■ **TASK BRIEF**: Beginning with the line that holds "Screen dimensions: 276x207" and ending with the last line of the entries, please output each line exactly, apart from any pictures.

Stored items
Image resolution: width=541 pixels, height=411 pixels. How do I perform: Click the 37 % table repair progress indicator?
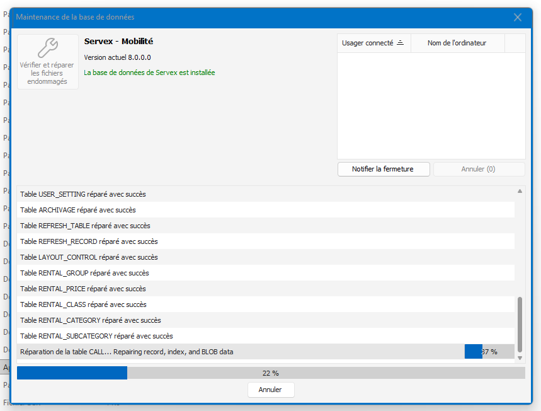click(x=489, y=352)
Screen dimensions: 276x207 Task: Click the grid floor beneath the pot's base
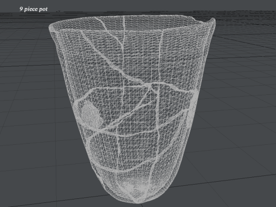tap(138, 205)
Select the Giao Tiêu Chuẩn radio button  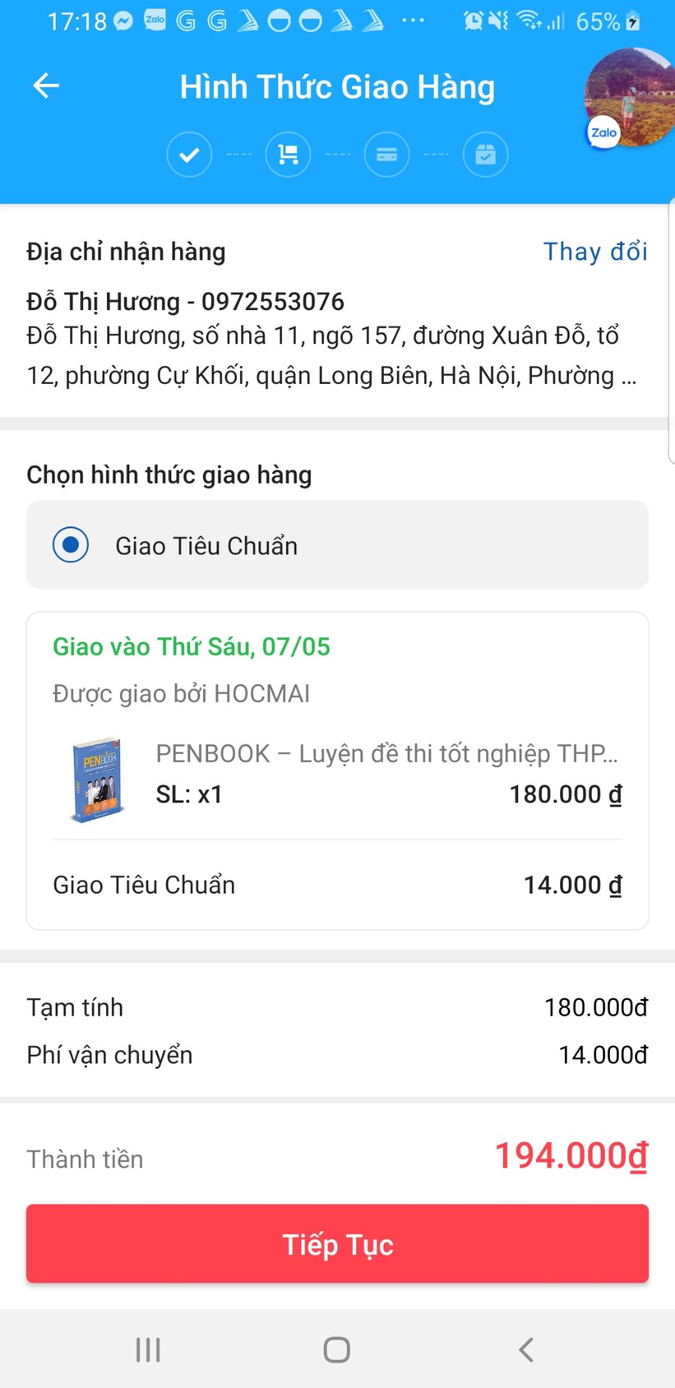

■ **FINISHED TASK**:
Screen dimensions: 276x207 Task: Click the grid floor beneath the pot's base
tap(138, 205)
Select the Giao Tiêu Chuẩn radio button  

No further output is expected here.